Lily was the only one of the Wallingford servants who could resist the subject of the late, unlamented Tess Reilley and her shameful depredations.
To Lily, Tess was a sad thing, a Bertha Dolan gone wrong, maybe beyond saving now. They learned the Wallingfords were reluctant to prosecute, having recovered all their knives from the pawnbroker on payment of the fifteen dollars he’d given Tess. Fifteen dollars! Yes, surely that was a small fortune, nearly a year’s pay for Lily, but to ruin your life for such a sum? The knives, Groome implied, were worth vastly more than that, although how much more, precisely, remained one of several mysteries surrounding the case. Another mystery was what had become of Tess. There was endless speculation about this, but the Groomes said nothing, and no one else knew for sure.
To Susie McGlynn, Lily had become a heroine. “Ah, and ’twas a fine show you put on, Lil, sure and you turned on the bitch like a scrapper, and gave her what-for, and didn’t she go all funny when you did it, and wasn’t it grand, a truly grand sight to see?”

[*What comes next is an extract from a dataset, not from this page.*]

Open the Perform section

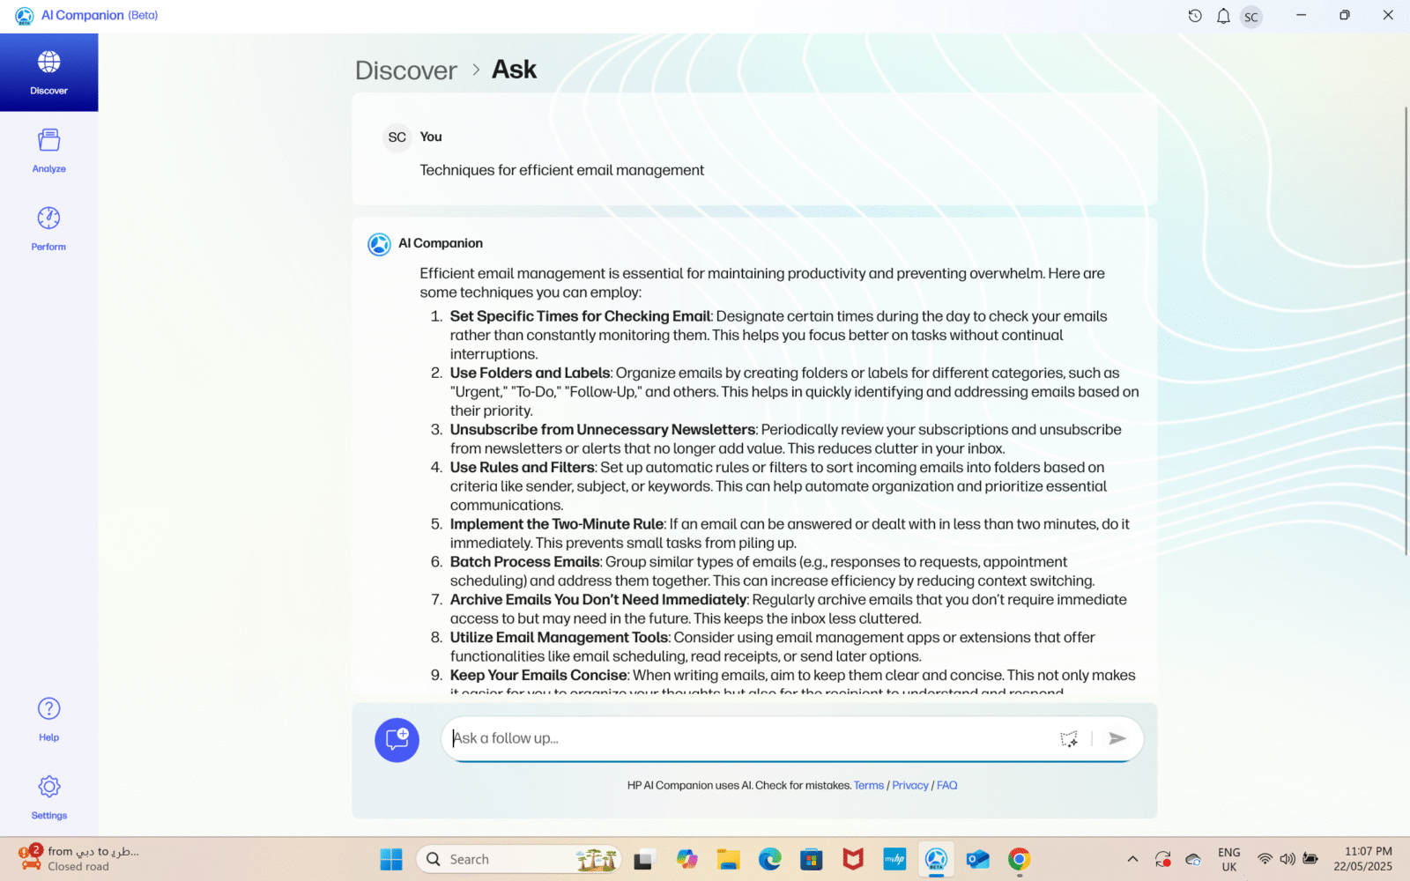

Lily found it less than grand, a deed she was hardly proud of. For no matter what the strictures of justice might be, Lily felt that she had done a thing that was somehow dishonorable, playing the informer on one of her own; however guilty Tess had been, however ready to push the blame off on others. If ever, thought Lily, I take up a life of crime, ’twill be on a far grander scale than swiping six old knives! But she greeted Susie’s effusive chatter with silence, and before very long even Susie tired of the subject. It was easy to forget Tess Reilley, for they had done their best to ignore her even while she was in their midst.